L’avventura musicale di “Small Island Big Song” è iniziata nel 2014 nell’outback australiano, ad Alice Springs, luogo simbolo della cultura autoctona, dove Tim Cole, noto film maker e documentarista (tra le sue opere “Vanuatu Women’s Water Music”), ingegnere del suono e produttore musicale di Melbourne, nel corso di un festival delle culture aborigene, incontra la taiwanese BaoBao Chen, addetta stampa e visual story-teller.
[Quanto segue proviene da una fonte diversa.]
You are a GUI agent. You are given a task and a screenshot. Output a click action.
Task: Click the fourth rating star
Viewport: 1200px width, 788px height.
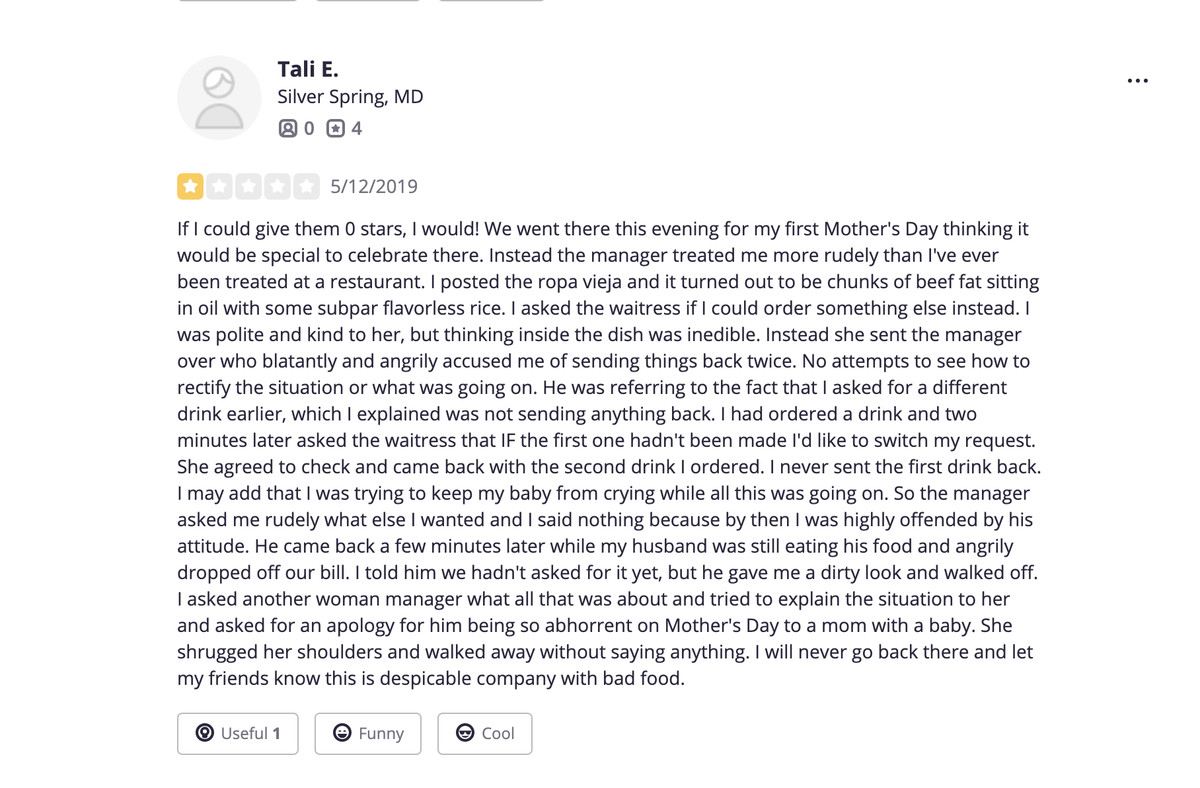pyautogui.click(x=277, y=186)
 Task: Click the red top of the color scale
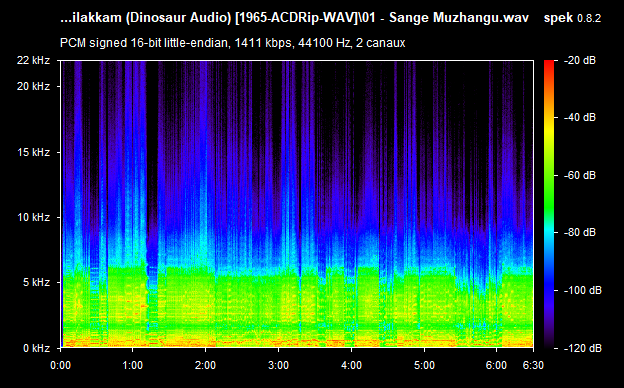pyautogui.click(x=549, y=64)
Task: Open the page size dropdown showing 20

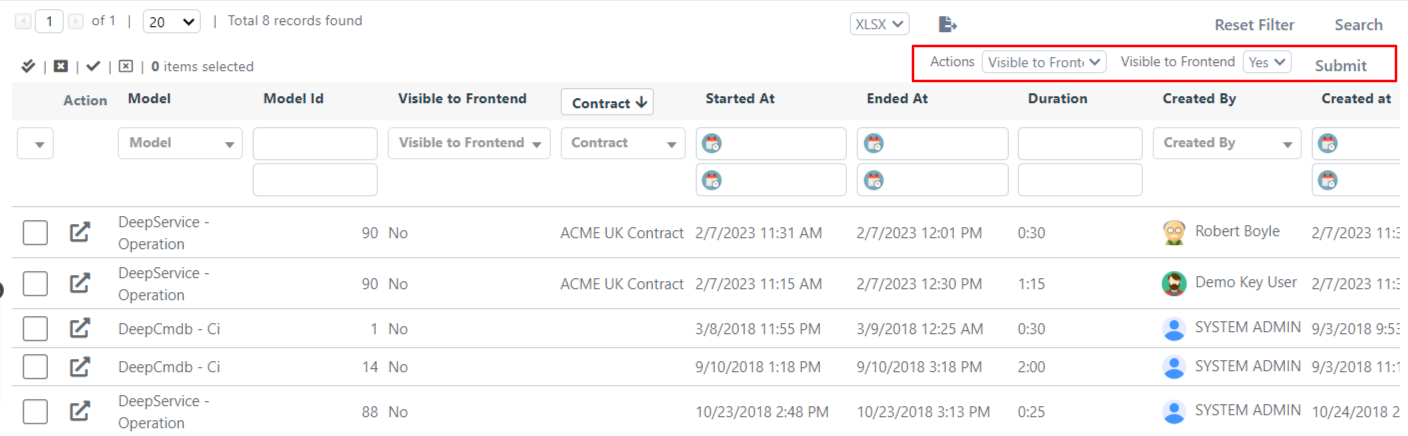Action: 171,21
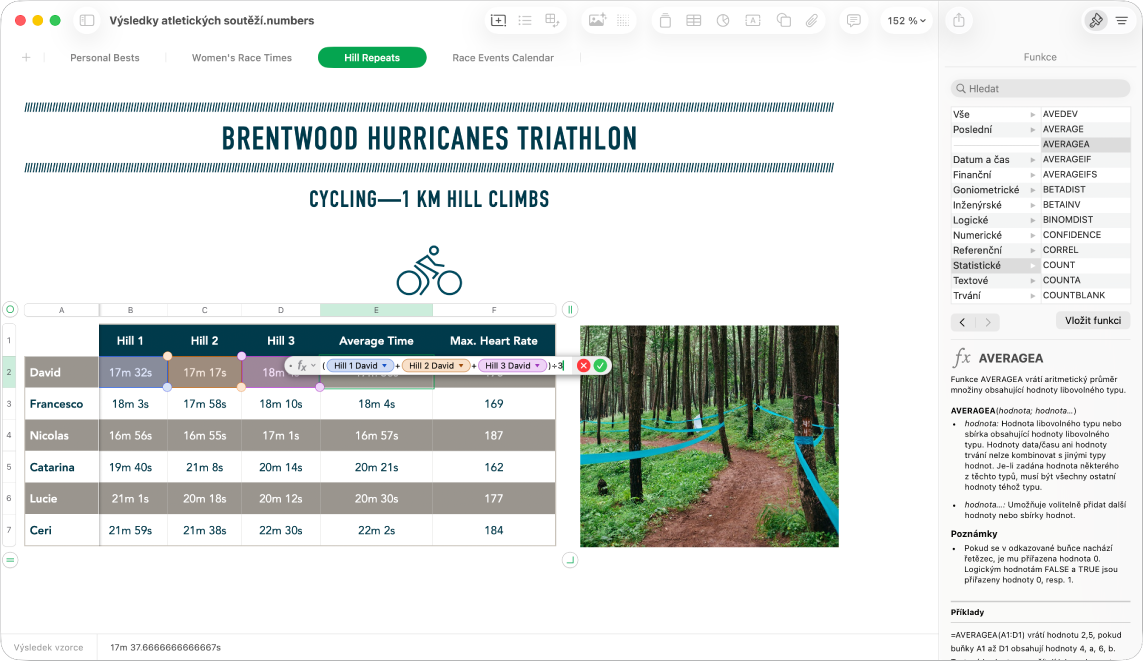This screenshot has height=662, width=1146.
Task: Add a new sheet with plus icon
Action: point(26,58)
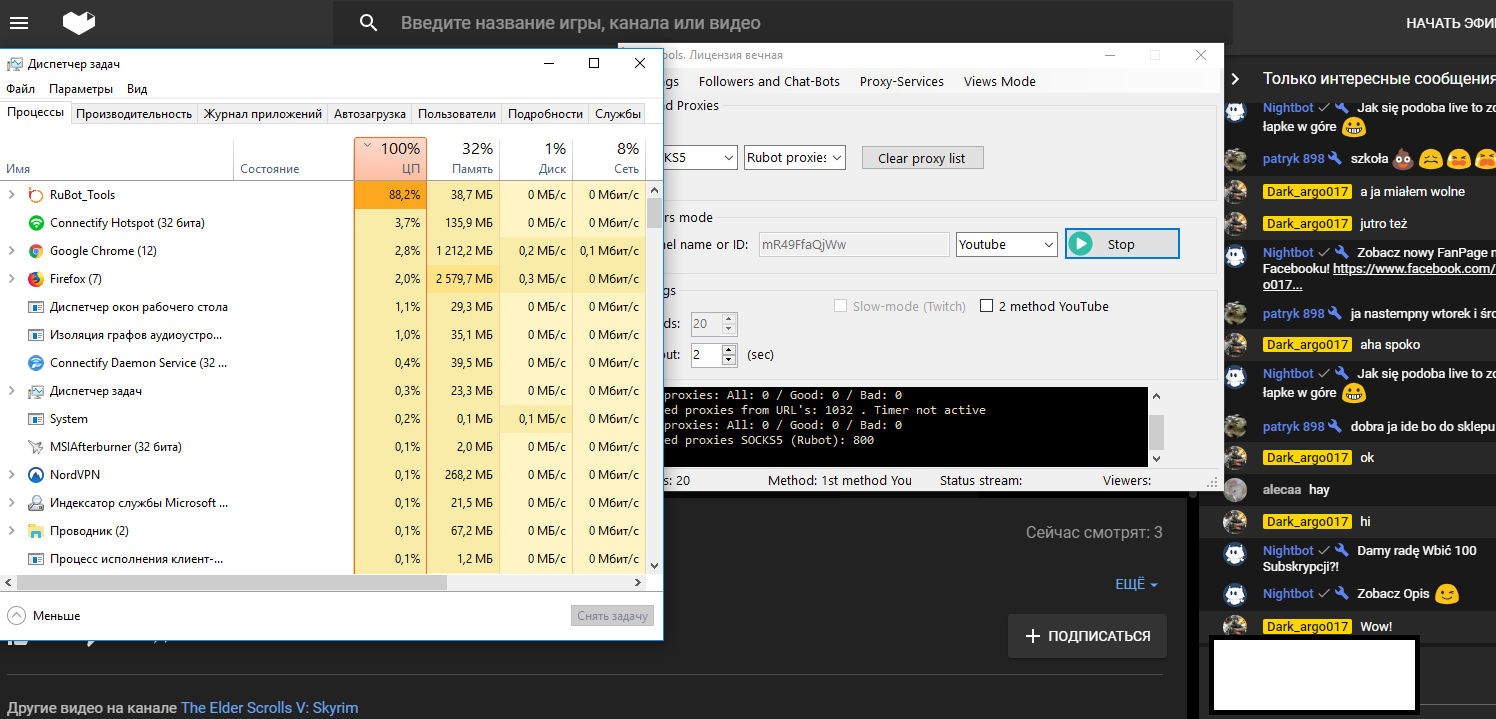Click the hamburger menu icon on YouTube
This screenshot has height=719, width=1496.
(18, 23)
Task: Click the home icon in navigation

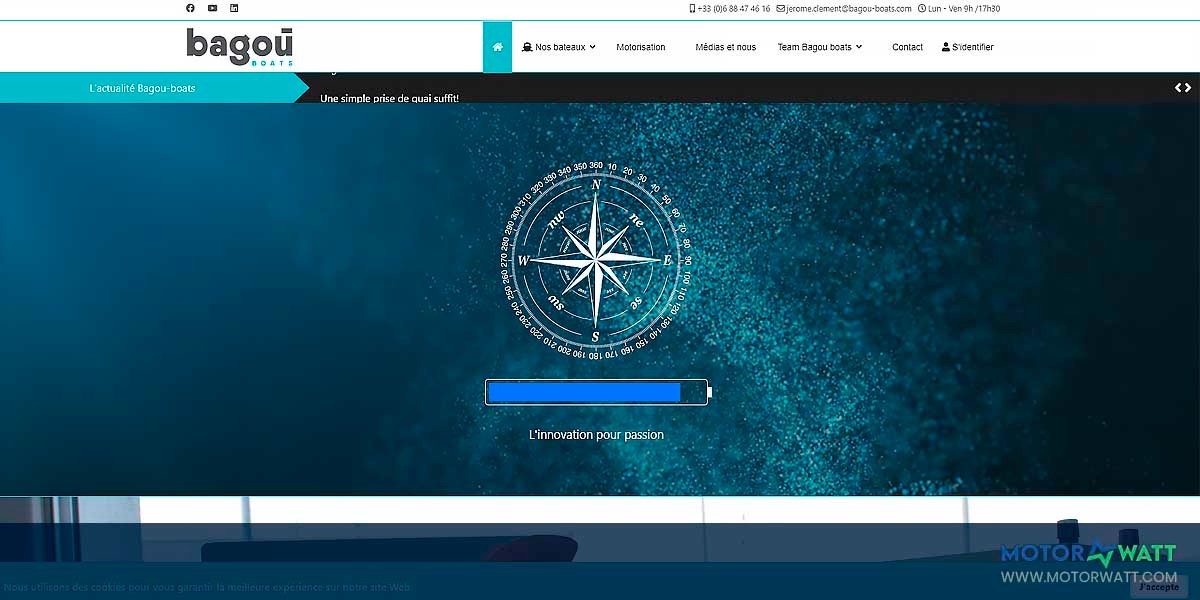Action: (x=497, y=47)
Mentre registra canti aborigeni australiani (gli “inmas”) con gli anziani Pintupi in pieno deserto, Cole ascolta un servizio radiofonico della BBC sull’impatto dei cambiamenti climatici sull’ecosistema dell’Oceano Pacifico e Indiano. Da qui parte una riflessione sul rischio che la possibile scomparsa di queste terre (a causa dell’innalzamento del livello del mare) e delle loro comunità native porti con sé la sparizione di un corpus di canti ma anche di antiche conoscenze pratiche passate di generazione in generazione.
Cosicché la coppia elabora un progetto di sensibilizzazione riunendo le musiche di queste regioni oceaniche dell’emisfero australe per dare voce alle comunità a rischio. A ispirare Cole e Chen sono state proprio “vie dei canti” o “piste del sogno” dei nativi australiani: l’intreccio di percorsi percepiti dagli aborigeni attraverso le canzoni totemiche, le “impronte degli antenati”, i quali nel lontano “tempo del sogno” hanno percorso l’Australia cantando ogni cosa e creando così il mondo.
Sulla scia delle cosmogonie autoctone australiane, Cole e Chen hanno pensato di percorrere a loro volta le “songlines” seguendo una prospettiva oceanica, austronesiana. Mentre era impegnato a realizzare il film “Vanuatu Women’s Water Music”, Cole aveva appreso delle relazioni tra le diverse popolazioni sparse tra Asia, Oceano Pacifico e Indiano.